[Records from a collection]
+ + + + + + +

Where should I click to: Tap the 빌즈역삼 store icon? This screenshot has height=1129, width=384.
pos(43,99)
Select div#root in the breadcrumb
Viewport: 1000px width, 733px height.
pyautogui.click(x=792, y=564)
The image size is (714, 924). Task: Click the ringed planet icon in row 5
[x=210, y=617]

+ + + + + + +

▸ WHAT IS NEEDED: Starting at the line that contains "Viewport: 1000px width, 733px height.", reproduce each line through the end of the records exactly, both ends included.

▸ WRITTEN RESPONSE:
Viewport: 1000px width, 733px height.
pyautogui.click(x=792, y=564)
The image size is (714, 924). Task: Click the ringed planet icon in row 5
[x=210, y=617]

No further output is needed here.